(RECORDED DATA)
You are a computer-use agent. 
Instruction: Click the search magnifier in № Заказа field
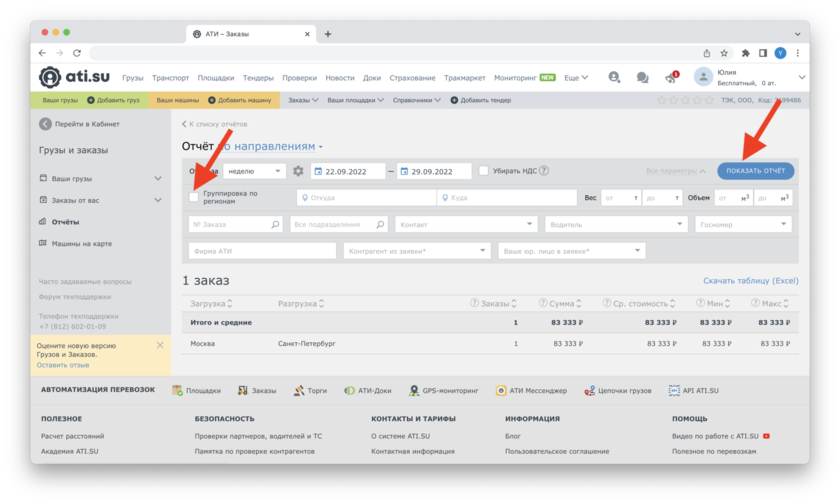coord(276,225)
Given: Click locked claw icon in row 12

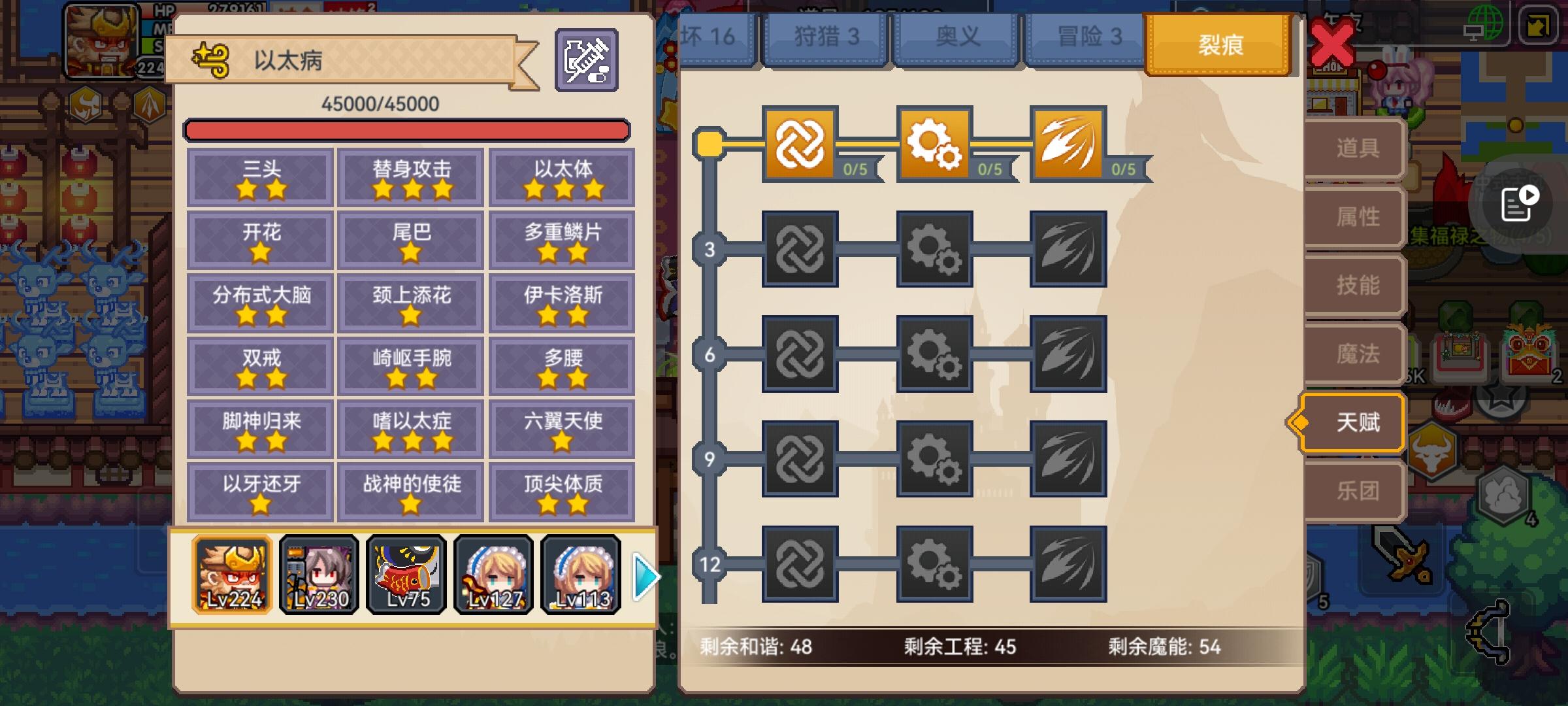Looking at the screenshot, I should pyautogui.click(x=1068, y=564).
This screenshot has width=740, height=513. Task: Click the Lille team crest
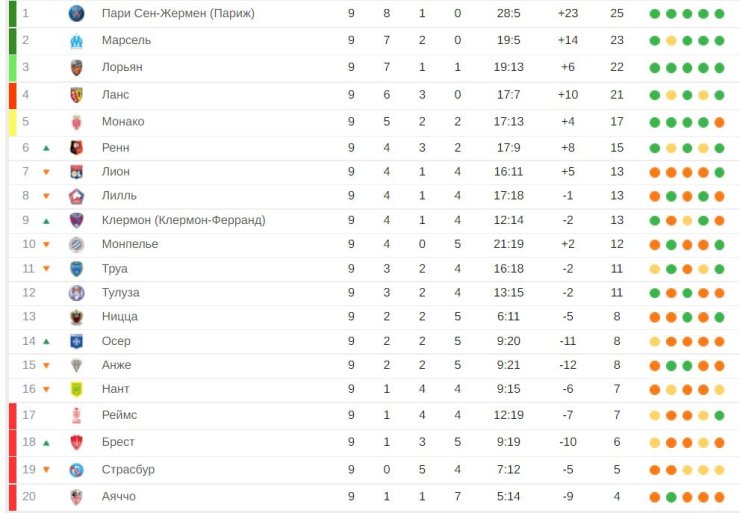click(x=76, y=196)
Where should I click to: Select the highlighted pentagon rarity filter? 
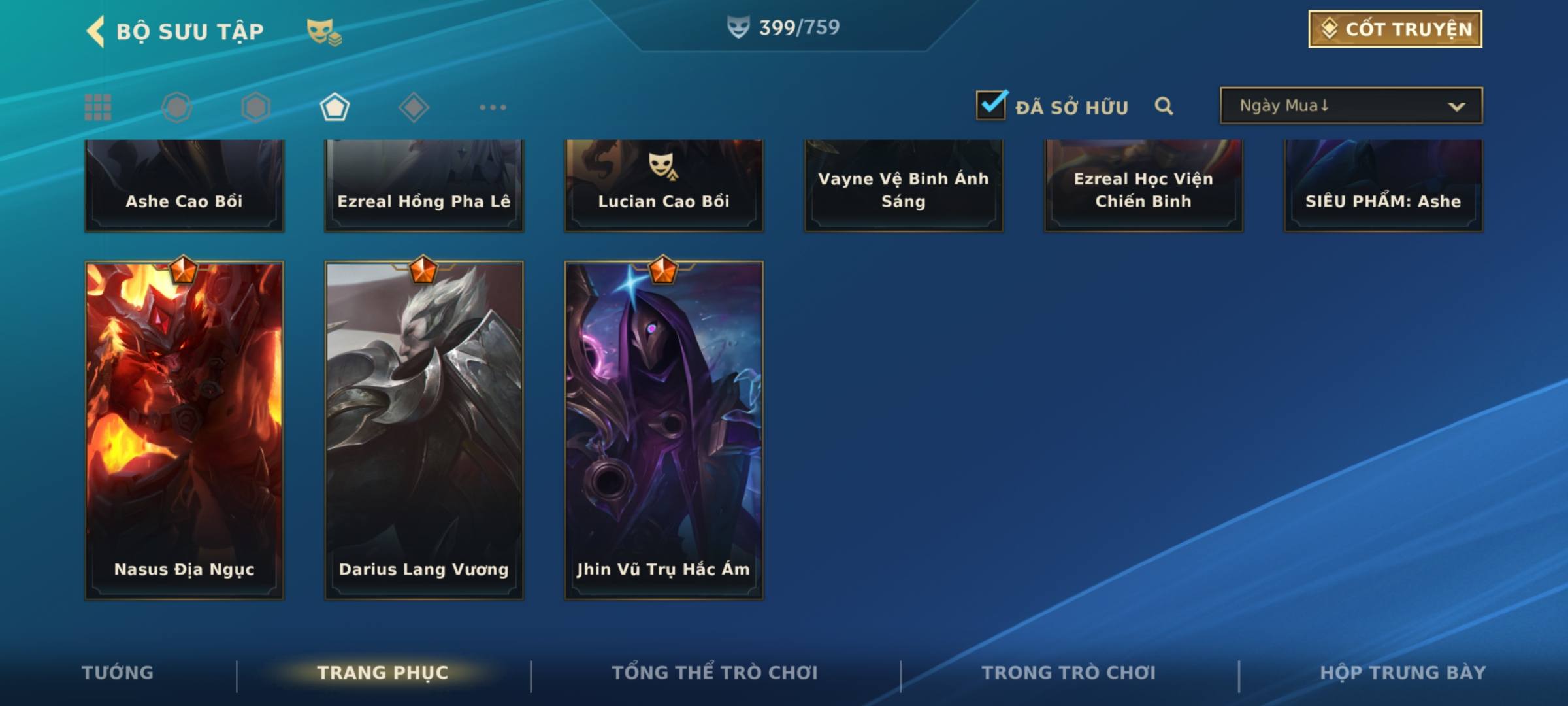click(335, 107)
(End RECORDED DATA)
=== ASSIGNMENT ===
Copy the whole listing above word for word but do not carry over the pictures.

=== RESULT FOR THIS TASK ===
You are a computer-use agent. 
Instruction: Click the search magnifier in № Заказа field
coord(276,225)
Given: Click locked claw icon in row 12

Looking at the screenshot, I should pyautogui.click(x=1068, y=564).
This screenshot has width=740, height=513. Task: Click the Lille team crest
click(x=76, y=196)
Where should I click to: Select the highlighted pentagon rarity filter? 
click(335, 107)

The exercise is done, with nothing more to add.